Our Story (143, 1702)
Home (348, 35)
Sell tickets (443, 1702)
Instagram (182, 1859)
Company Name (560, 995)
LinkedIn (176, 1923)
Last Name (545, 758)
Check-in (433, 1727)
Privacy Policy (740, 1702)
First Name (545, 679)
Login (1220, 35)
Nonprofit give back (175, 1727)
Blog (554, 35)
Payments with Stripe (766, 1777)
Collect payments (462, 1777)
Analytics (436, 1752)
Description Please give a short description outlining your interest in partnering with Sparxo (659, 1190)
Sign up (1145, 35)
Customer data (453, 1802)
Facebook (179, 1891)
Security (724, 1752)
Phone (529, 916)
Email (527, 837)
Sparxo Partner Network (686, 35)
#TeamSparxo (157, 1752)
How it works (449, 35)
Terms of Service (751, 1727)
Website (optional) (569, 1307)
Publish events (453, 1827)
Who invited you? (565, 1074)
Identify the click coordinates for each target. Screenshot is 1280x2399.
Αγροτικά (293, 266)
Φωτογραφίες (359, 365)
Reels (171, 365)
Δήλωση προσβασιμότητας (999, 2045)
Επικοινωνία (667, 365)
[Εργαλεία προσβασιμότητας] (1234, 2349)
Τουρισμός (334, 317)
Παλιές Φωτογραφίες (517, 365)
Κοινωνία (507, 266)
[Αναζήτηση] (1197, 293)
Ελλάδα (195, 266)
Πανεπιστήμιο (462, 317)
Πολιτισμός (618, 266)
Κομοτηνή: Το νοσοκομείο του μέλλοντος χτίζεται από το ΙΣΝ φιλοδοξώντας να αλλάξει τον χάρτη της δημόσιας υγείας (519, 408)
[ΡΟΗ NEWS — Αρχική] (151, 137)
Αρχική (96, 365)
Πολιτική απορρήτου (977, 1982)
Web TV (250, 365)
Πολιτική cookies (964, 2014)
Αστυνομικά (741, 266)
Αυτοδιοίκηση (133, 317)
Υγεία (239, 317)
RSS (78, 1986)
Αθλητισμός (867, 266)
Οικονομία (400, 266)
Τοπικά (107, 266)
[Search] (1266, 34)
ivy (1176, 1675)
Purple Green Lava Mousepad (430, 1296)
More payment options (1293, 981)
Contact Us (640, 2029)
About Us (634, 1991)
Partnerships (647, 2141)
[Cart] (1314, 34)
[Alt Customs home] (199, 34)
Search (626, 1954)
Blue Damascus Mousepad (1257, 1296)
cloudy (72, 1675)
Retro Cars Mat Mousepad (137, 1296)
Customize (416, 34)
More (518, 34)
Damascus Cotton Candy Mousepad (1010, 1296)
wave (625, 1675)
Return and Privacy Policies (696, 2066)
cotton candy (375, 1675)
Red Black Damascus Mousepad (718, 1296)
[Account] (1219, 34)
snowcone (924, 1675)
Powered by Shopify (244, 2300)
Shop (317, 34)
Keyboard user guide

__________________________________________________

**ACTIVITY:** Please set down all the data word for word.

**TASK RESPONSE:**
Our Story (143, 1702)
Home (348, 35)
Sell tickets (443, 1702)
Instagram (182, 1859)
Company Name (560, 995)
LinkedIn (176, 1923)
Last Name (545, 758)
Check-in (433, 1727)
Privacy Policy (740, 1702)
First Name (545, 679)
Login (1220, 35)
Nonprofit give back (175, 1727)
Blog (554, 35)
Payments with Stripe (766, 1777)
Collect payments (462, 1777)
Analytics (436, 1752)
Description Please give a short description outlining your interest in partnering with Sparxo (659, 1190)
Sign up (1145, 35)
Customer data (453, 1802)
Facebook (179, 1891)
Security (724, 1752)
Phone (529, 916)
Email (527, 837)
Sparxo Partner Network (686, 35)
#TeamSparxo (157, 1752)
How it works (449, 35)
Terms of Service (751, 1727)
Website (optional) (569, 1307)
Publish events (453, 1827)
Who invited you? (565, 1074)
Identify the click coordinates for each target. Screenshot is 1280x2399.
Αγροτικά (293, 266)
Φωτογραφίες (359, 365)
Reels (171, 365)
Δήλωση προσβασιμότητας (999, 2045)
Επικοινωνία (667, 365)
[Εργαλεία προσβασιμότητας] (1234, 2349)
Τουρισμός (334, 317)
Παλιές Φωτογραφίες (517, 365)
Κοινωνία (507, 266)
[Αναζήτηση] (1197, 293)
Ελλάδα (195, 266)
Πανεπιστήμιο (462, 317)
Πολιτισμός (618, 266)
Κομοτηνή: Το νοσοκομείο του μέλλοντος χτίζεται από το ΙΣΝ φιλοδοξώντας να αλλάξει τον χάρτη της δημόσιας υγείας (519, 408)
[ΡΟΗ NEWS — Αρχική] (151, 137)
Αρχική (96, 365)
Πολιτική απορρήτου (977, 1982)
Web TV (250, 365)
Πολιτική cookies (964, 2014)
Αστυνομικά (741, 266)
Αυτοδιοίκηση (133, 317)
Υγεία (239, 317)
RSS (78, 1986)
Αθλητισμός (867, 266)
Οικονομία (400, 266)
Τοπικά (107, 266)
[Search] (1266, 34)
ivy (1176, 1675)
Purple Green Lava Mousepad (430, 1296)
More payment options (1293, 981)
Contact Us (640, 2029)
About Us (634, 1991)
Partnerships (647, 2141)
[Cart] (1314, 34)
[Alt Customs home] (199, 34)
Search (626, 1954)
Blue Damascus Mousepad (1257, 1296)
cloudy (72, 1675)
Retro Cars Mat Mousepad (137, 1296)
Customize (416, 34)
More (518, 34)
Damascus Cotton Candy Mousepad (1010, 1296)
wave (625, 1675)
Return and Privacy Policies (696, 2066)
cotton candy (375, 1675)
Red Black Damascus Mousepad (718, 1296)
[Account] (1219, 34)
snowcone (924, 1675)
Powered by Shopify (244, 2300)
Shop (317, 34)
Keyboard user guide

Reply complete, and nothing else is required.